Someone skilled enough to be the best. Someone strong enough to walk away from his own mate when that mate treated him wrong.
I need help, Arrow realized.
But who could he ask? Who would even talk to him after the way he’d been acting?
He thought about the hybrid’s cold stare. The demon’s threat. They’d protect Flint, so they weren’t likely to help him. But maybe...maybe they knew someone who would?
Arrow picked up his phone and started typing a new message to Cyrus: You’re right. I was an asshole. I want to fix it. But I don’t know how. Can you help me?
He stared at it for a long moment before deleting it. It was too desperate, too pathetic.
He tried again: I need to apologize to Flint properly. What would he want to hear?
Delete.
Tell me how to make this right.
Delete.
Finally, Arrow just typed: I’m sorry.
He hit send before he could overthink it.
The response came twenty minutes later: You’re apologizing to the wrong person.
Fair enough.
Arrow: Then tell me how to apologize to the right one.
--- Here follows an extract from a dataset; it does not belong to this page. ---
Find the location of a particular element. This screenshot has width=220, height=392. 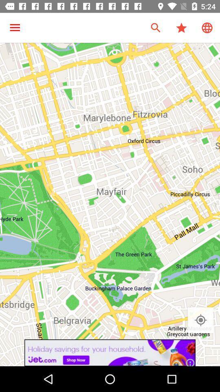

turn on navigation is located at coordinates (200, 320).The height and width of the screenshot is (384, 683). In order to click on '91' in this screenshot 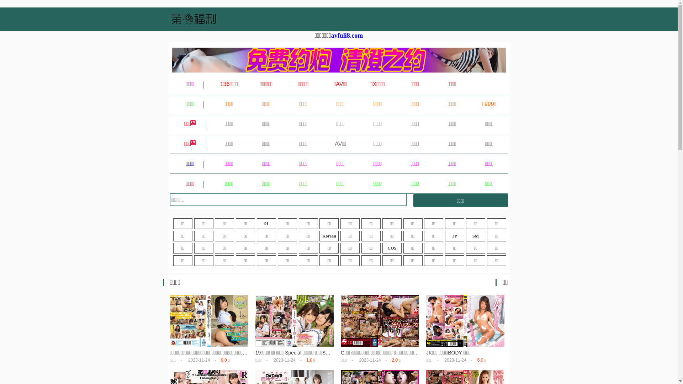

Cyrus: Figure it out yourself. You’re supposed to be a smart wolf. Act like it.
The conversation ended there. Arrow sat in his office as the sun set and the city lights came on as darkness fell.
His wolf paced and whined. His body ached with the mating pull, but for the first time since he’d met Flint, Arrow wasn’t thinking about dragging him home and getting his dick sucked.
He was thinking about earning the right to even speak to him again. How the hell do I do that?